Evocative lumbar discography

Montes GC, Nava GLF
Full text How to cite this article

Language: Spanish
References: 8
Page: 85-89
PDF size: 150.28 Kb.


Key words:

injury, disc, lumbar, discography, diagnosis.

ABSTRACT

Even though lumbar discography was described in 1948 by Lind Bloom as a useful diagnostic method to identify ruptures of the anulus fibrosus of the intervertebral disc, it was neglected for many years as an unreliable method. This happened especially after a publication by Holt, who in 1968 reported a 37% false-positive rate in a study done among inmates, with a very irritating contrast medium (hypaque) that was administered intrathecally. Objective. To show that lumbar discography is a dynamic and safe method and even more reliable than magnetic resonance imaging to detect intervertebral disc ruptures. Material and methods. Thirty-three patients with a clinical history of lumbosciatic pain lasting more than 6 months and an MRI-proven diagnosis of herniated disc were studied. Fifty discographies were performed at the L3-4, L4-5, L5-S1 spaces. They were considered as negative: 1. When the contrast had an oval or cotton-ball shape. 2. When the disc admitted 2-2.5 cm of contrast medium without causing any pain. They were considered as positive: When the contrast dye diffused with an irregular pattern. 2. When the administration of the contrast dye was painful. All negative discographies were followed-up for 6 months. Results. Thirty-three patients; 22 males, 11 females; 50 discographies as follows: 5 at L3-4; 27 at L4-5; and 18 at L5-S1. Five discographies were negative, At six months, the patients were asymptomatic. The discography detected 5 patients, equivalent to a 10% false/positive rate for the magnetic resonance imaging. Two patients developed diskitis. Conclusions. Discography is more effective than magnetic resonance imaging for detecting intervertebral disc ruptures. Patients with diskitis were related with minimally invasive surgery, probably more due to the infectious process than to discography.


REFERENCES

  1. Walsh TR, Weinstein JN, Spratt KF, Lehmann TR, Aprill C, Sayre H: Lumbar discography in normal subjects. A controlled prospective study. J Bone Joint Surg Am 1990; 72(7): 1081-8.

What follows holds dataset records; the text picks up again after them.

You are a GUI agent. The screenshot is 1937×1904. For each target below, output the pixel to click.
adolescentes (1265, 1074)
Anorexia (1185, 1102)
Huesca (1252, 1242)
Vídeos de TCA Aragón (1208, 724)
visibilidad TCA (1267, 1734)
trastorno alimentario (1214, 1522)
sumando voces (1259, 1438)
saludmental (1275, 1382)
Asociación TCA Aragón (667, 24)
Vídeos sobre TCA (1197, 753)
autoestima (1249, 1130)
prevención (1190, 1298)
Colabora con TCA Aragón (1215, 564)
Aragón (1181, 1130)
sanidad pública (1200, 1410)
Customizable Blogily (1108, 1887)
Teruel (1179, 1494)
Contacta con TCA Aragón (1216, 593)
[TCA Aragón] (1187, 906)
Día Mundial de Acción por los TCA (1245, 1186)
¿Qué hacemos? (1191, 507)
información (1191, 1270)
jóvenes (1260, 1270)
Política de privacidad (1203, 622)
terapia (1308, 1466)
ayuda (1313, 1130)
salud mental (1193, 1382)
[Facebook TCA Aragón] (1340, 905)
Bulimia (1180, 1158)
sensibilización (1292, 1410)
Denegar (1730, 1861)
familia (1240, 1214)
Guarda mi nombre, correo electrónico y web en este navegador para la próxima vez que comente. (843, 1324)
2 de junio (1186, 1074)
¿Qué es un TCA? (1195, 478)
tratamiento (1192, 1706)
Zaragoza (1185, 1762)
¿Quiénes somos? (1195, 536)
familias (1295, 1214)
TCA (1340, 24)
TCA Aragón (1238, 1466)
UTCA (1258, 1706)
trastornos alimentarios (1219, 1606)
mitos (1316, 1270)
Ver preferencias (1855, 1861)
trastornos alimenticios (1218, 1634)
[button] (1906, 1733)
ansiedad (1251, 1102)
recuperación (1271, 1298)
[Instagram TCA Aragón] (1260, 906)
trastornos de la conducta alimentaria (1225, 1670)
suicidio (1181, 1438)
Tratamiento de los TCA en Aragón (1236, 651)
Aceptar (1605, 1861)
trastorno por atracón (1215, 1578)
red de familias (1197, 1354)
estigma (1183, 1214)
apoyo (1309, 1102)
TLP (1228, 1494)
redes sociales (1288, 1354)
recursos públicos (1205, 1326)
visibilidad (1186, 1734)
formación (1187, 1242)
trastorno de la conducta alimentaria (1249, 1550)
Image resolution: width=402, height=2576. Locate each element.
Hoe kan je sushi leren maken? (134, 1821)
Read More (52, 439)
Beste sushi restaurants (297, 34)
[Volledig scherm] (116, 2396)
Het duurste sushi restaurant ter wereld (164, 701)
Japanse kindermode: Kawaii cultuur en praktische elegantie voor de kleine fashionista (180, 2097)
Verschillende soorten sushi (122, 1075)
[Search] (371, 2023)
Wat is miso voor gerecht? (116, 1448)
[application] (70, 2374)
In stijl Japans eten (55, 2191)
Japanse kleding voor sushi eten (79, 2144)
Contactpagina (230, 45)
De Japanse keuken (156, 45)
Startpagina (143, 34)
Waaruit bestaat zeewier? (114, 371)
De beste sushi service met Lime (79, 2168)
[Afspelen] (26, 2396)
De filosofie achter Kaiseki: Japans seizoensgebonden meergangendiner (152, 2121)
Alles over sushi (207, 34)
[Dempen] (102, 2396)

  2. Lindblom K: Diagnostic puncture of intravertebral discs in sciatica. Acta Orthop Scand 1948; 20(17): 213-39.

  3. Holt ER: The question of lumbar discography. J Bone Joint Surg 1968; 50(A): 720-6.

  4. Simmons JW, Aprill CN, Dwyer AP, Brodsky AE: A reassessment of Holt’s data on: «The question of lumbar discography. Clin Orthop Relat Res 1988; (237): 120-4.

  5. Moneta GB, Videman T, Kaivanto K, Aprill C, Spivey M, Vanharanta H, Sachs BL, Guyer RD, Hochschuler SH, Raschbaum RF: Reported pain during lumbar discography as a function of anular ruptures and disc degeneration. A re-analysis of 833 discograms. Spine 1994; 19(17): 1968-74.

  6. Hakelius A, Hindmarsh J: The significance of neurological signs and myelographic findings in the diagnosis of lumbar root compression. Acta Orthop Scand 1972; 43(4): 239-46.

  7. Schipper J, Kardaun JW, Braakman R, van Dongen KJ, Blaauw G: Lumbar disk herniation: diagnosis with CT or myelography. Radiology 1987; 165(1): 227-31.

  8. Kieffer SA, Sherry RG, Wellenstein DE, King RB: Bulging lumbar intervertebral disk: myelographic differentiation for herniated disk with nerve root compression. AJRAm Roentgenol 1982; 138 (4): 709-16.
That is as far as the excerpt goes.